=== Passage to read ===

Id., 2014 WL 1309825, at *2.
In arriving at this conclusion, the CCA relied heavily upon
a case in which the United States Army Court of Criminal Appeals
came to a similar conclusion as to its jurisdiction. Dew v.
United States, 48 M.J. 639, 646 (A. Ct. Crim. App. 1998). In
turn, Dew relied on two decisions in which we found jurisdiction
under the All Writs Act, 18 U.S.C. § 1651(a) (2012), to
entertain petitions for extraordinary relief where the sentence
was less than that required for review before the service
courts. These were Unger v. Ziemniak, 27 M.J. 349, 351-55
(C.M.A. 1989); and McPhail v. United States, 1 M.J. 457, 462-63
(C.M.A. 1976).
In Unger, we relied on our earlier decision in McPhail.

=== Data shown ===

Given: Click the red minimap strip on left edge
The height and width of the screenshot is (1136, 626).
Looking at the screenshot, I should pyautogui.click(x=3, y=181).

===

Exercise instructions |
1. Which cases does the jurisdiction excerpt cite by name?
2. Reproduce everything in the jurisdiction excerpt from "In arriving at" down to "decision in McPhail.".

Answers |
1.
Dew v. United States
Unger v. Ziemniak
McPhail v. United States

2.
In arriving at this conclusion, the CCA relied heavily upon
a case in which the United States Army Court of Criminal Appeals
came to a similar conclusion as to its jurisdiction. Dew v.
United States, 48 M.J. 639, 646 (A. Ct. Crim. App. 1998). In
turn, Dew relied on two decisions in which we found jurisdiction
under the All Writs Act, 18 U.S.C. § 1651(a) (2012), to
entertain petitions for extraordinary relief where the sentence
was less than that required for review before the service
courts. These were Unger v. Ziemniak, 27 M.J. 349, 351-55
(C.M.A. 1989); and McPhail v. United States, 1 M.J. 457, 462-63
(C.M.A. 1976).
In Unger, we relied on our earlier decision in McPhail.